Eh, no, questo adesso le servirà di sicuro, bisogna restituirglielo...

mercoledì 21 maggio 2008

Regola numero 1

Allora, piccola Jojo, sei appena arrivata in questo mondo, qualcuno deve assolutamente spiegarti come si fa a vivere. Per fortuna che c'è Guidone! Allora, regola numero uno... no, aspetta, stai seduta composta, non rotolarti! Regola numer... no, lascia stare le apine e il pupazzo peloso di Sully! Stavo dicendo, regol... no, non ridere, è un discorso serio!
Uhm, hai ragione... niente regole: fai le tue scelte e divertiti a vivere.

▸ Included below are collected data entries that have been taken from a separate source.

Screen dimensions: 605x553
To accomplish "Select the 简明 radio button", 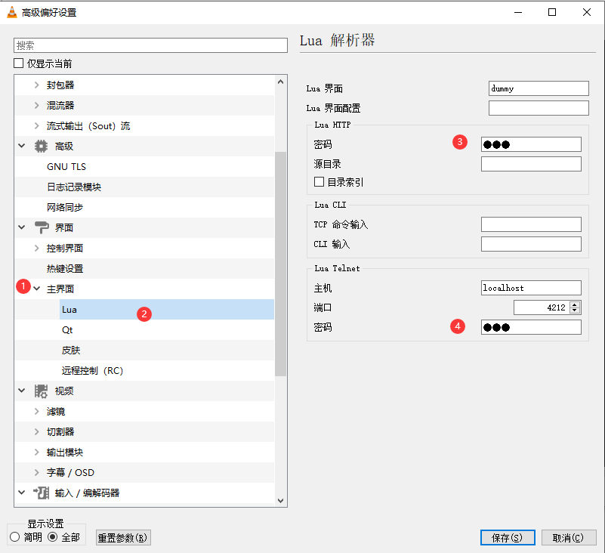I will (x=15, y=537).
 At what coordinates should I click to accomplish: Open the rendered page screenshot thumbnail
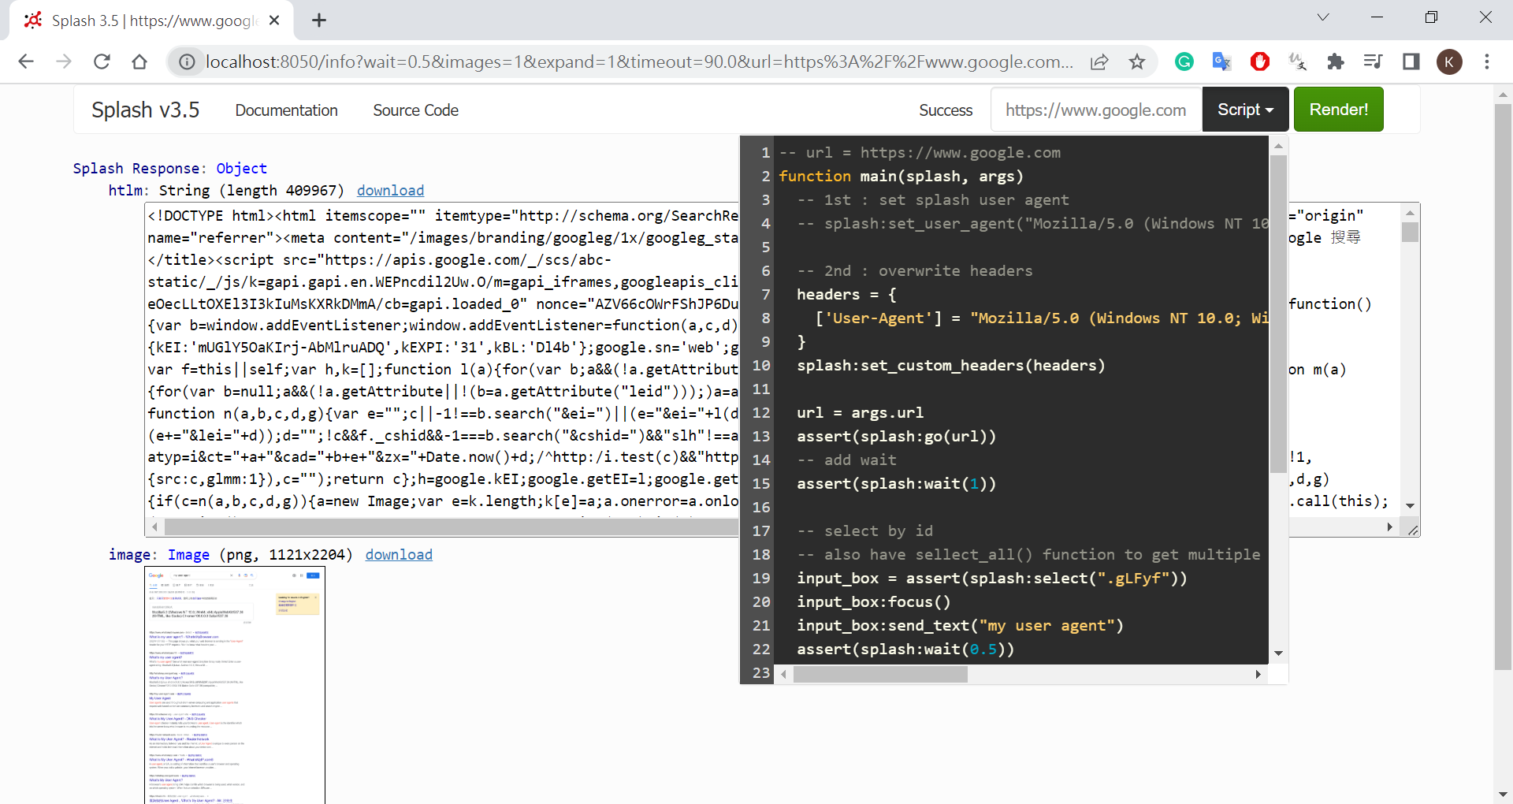coord(235,684)
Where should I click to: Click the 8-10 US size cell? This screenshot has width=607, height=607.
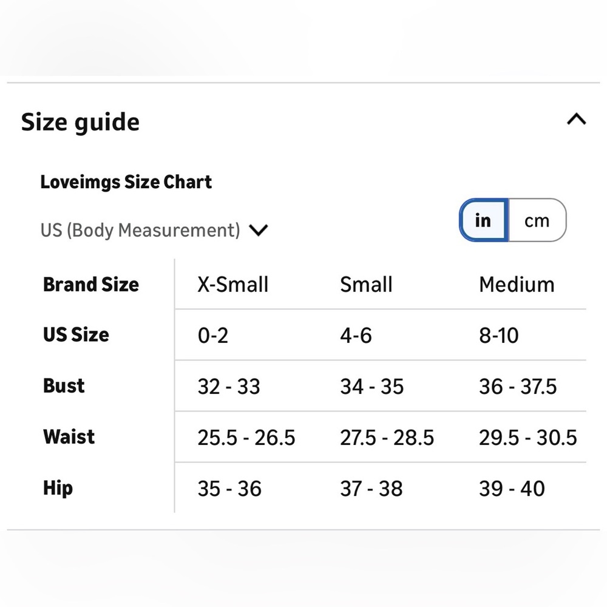(x=498, y=336)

Ricordati solo che Guidone sarà sempre accanto a te!

lunedì 19 maggio 2008

Ogni storia finisce

Guidone ascolta un cantastorie bretone. Narra avventure fantastiche. Le parole danzano intorno al fuoco, nella fredda e umida serata primaverile. Maghi, cavalieri, spade fatate e draghi spaventosi prendono forma dal fumo che aleggia sopra le fiamme. E ad ogni storia che finisce, una fiamma si spegne, e ad ogni fiamma che si spegne il fuoco diventa più pallido, tenue, stanco... Finché anche l'ultimo crepitio del fuoco si perde nel freddo silenzio della notte. È ora di andare a letto.
Per fortuna, un po' del calore del fuoco è rimasto nel cuore di Guidone!

venerdì 9 maggio 2008

Il tempo di un sogno

- Quanto può durare un sogno?
- Beh, poco, credo... Insomma, prima o poi ci si sveglia, è così che funziona.
- Ma anche se è il più bel sogno di una vita, quello che di sicuro non farai mai più, perché non ci può essere un'altra volta così?
- Eh, sì, credo proprio di sì, devi fartene una ragione.
- Uhm, ok. Ma almeno, domani mattina, puoi tirare su la tapparella con un colpo secco e deciso?